'Black Site Delta' - Movie Review

Cam Gigandet is building up a solid resumé of B-movies, following the career trajectory of Stephen Seagal ... but without the initial peak. As of 2020, the man has 30 movies to his name on Rotten Tomatoes, only two of which have positive reviews. Worse, nine of them don't have enough reviews to have an average ... which meant no one cared at all.

I mock him, but not only did I watch the movie, I thought it was passable action - and it was better than the movie I watched immediately after it ("Barely Lethal").

We first meet his character Jake drinking in a bar, afraid to go home to meet his own daughter. A bar brawl leaves him a killer, and he wakes to find himself in a black site prison with a bunch of other problematic ex-military people. By ten or fifteen minutes in, the base has been invaded by a mercenary force (Jake knows the evil commander), and the prisoners are free. The mercenaries are after the drone with a nuclear bomb controlled from the base (because that's what's on top of most black-site prisons). So of course the prisoners decide to defend their country rather than just leave.

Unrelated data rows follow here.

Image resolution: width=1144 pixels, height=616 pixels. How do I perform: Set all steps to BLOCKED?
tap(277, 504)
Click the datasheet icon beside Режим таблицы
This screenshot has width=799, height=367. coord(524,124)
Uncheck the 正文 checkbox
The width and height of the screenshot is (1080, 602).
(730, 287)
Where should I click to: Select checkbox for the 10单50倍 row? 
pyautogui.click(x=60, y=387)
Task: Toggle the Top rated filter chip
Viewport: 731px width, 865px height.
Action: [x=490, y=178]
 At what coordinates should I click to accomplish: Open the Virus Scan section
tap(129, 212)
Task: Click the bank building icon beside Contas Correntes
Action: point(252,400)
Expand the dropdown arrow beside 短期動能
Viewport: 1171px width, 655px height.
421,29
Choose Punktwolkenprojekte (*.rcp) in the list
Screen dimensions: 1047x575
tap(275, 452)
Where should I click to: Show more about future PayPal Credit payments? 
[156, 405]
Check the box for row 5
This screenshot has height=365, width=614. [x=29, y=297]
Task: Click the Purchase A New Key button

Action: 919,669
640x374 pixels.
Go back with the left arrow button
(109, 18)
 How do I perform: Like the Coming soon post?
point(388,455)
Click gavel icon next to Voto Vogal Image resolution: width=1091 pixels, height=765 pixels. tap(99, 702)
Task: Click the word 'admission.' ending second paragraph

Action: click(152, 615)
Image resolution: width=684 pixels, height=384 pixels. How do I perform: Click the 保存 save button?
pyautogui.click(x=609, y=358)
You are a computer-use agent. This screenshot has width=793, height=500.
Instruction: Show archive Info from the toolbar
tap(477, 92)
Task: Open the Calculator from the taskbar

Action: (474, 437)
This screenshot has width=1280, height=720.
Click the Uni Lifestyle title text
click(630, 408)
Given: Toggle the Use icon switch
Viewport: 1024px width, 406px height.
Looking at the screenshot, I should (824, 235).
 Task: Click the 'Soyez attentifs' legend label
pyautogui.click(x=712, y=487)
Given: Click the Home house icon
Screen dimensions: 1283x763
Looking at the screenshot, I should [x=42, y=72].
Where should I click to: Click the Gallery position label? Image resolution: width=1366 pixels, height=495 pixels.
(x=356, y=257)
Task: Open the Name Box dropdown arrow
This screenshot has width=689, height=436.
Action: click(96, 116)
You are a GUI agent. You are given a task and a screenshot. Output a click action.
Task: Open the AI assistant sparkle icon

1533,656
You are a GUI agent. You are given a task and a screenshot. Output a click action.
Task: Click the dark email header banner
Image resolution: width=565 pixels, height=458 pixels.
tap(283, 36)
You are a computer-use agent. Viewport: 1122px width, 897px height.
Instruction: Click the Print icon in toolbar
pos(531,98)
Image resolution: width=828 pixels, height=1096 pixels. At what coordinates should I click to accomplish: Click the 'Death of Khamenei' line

These days, most action movies have enough of a budget to hire a specialist to teach the actors to move like the kind of personnel that they're supposed to be. This movie clearly passed on such silly excesses. Half the people move like they think they're ninjas, and our heroes clear rooms and halls like ten year olds doing a cop impression.

Now that I'm done bad-mouthing it, I'll admit that I found it an acceptable way to waste 90 minutes. I mean, it's crap but I knew it would be, and it's straight forward crap with plenty of action.